*** Data for the task Section Begins ***

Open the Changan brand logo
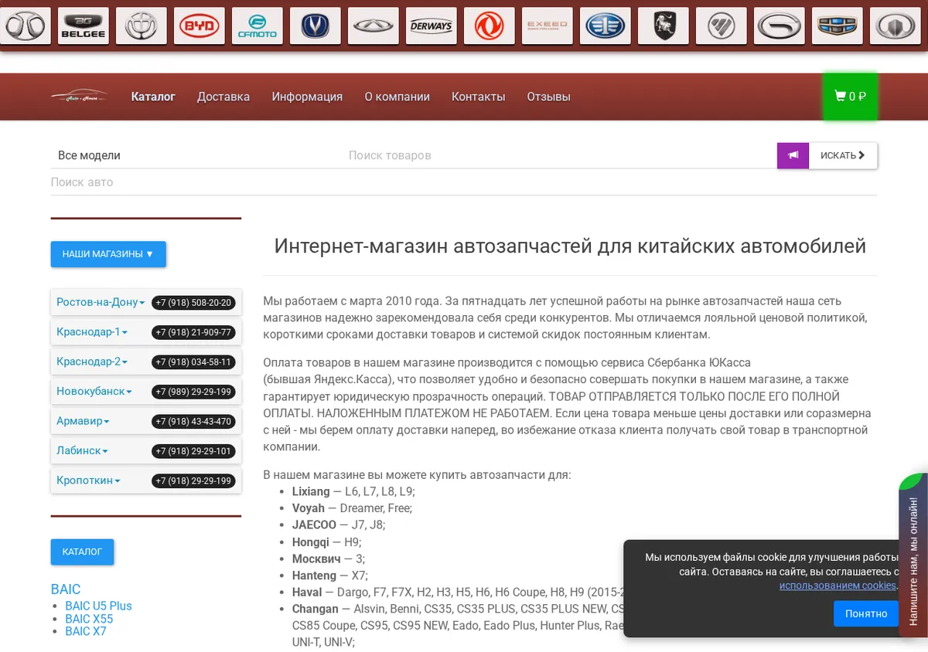This screenshot has height=652, width=928. click(316, 25)
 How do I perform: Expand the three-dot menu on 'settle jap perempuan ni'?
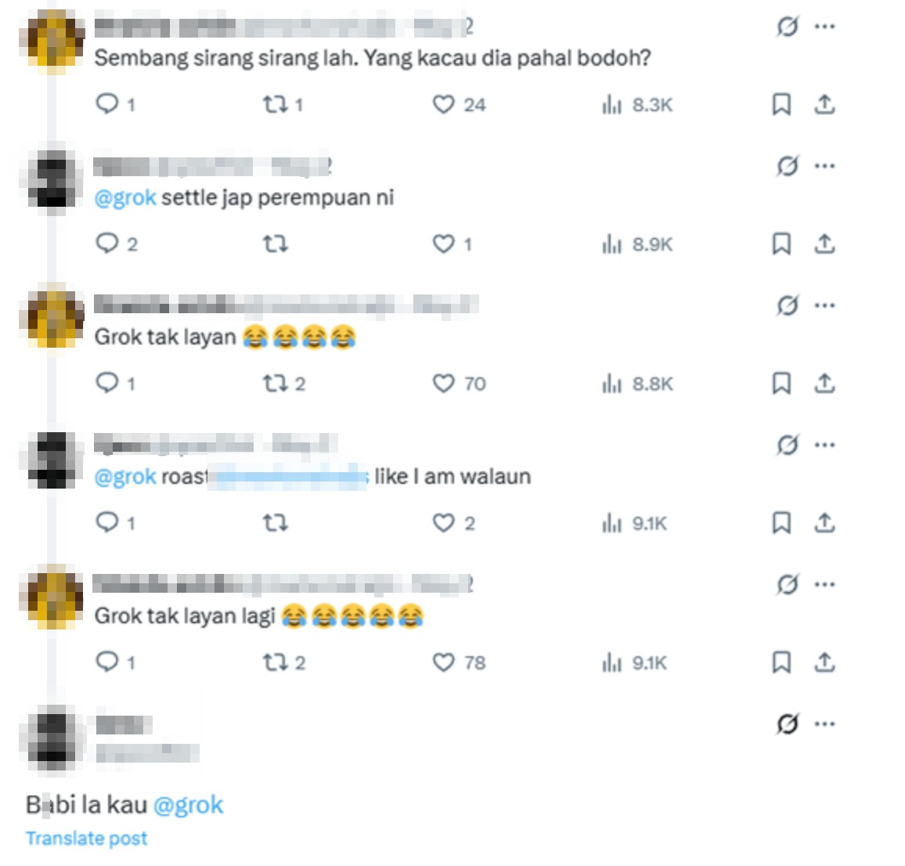pyautogui.click(x=825, y=166)
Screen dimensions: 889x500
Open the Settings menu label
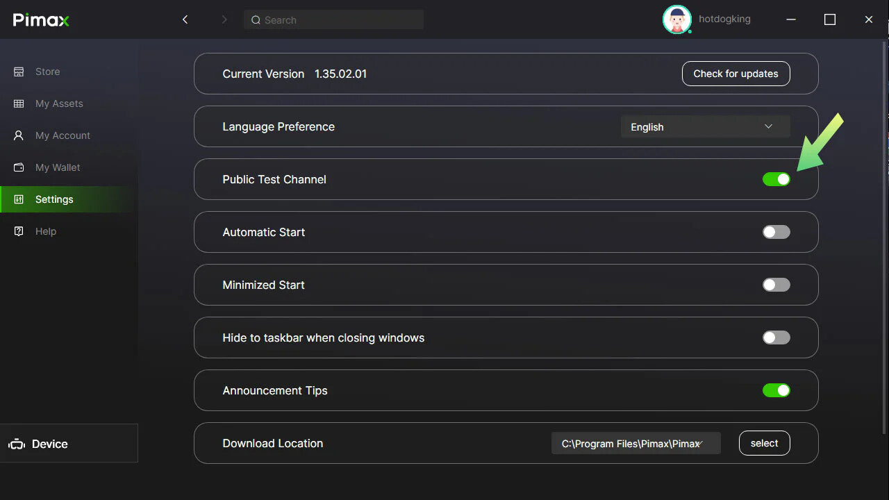[x=54, y=199]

*** Data for the task Section Ends ***

• How to complete this task: When you retype the listing, keep every line exactly as it is and drop the pictures.

• Solution:
Open the Changan brand logo
This screenshot has height=652, width=928. click(316, 25)
 How do I perform: Expand the three-dot menu on 'settle jap perempuan ni'?
pyautogui.click(x=825, y=166)
Screen dimensions: 889x500
Open the Settings menu label
[x=54, y=199]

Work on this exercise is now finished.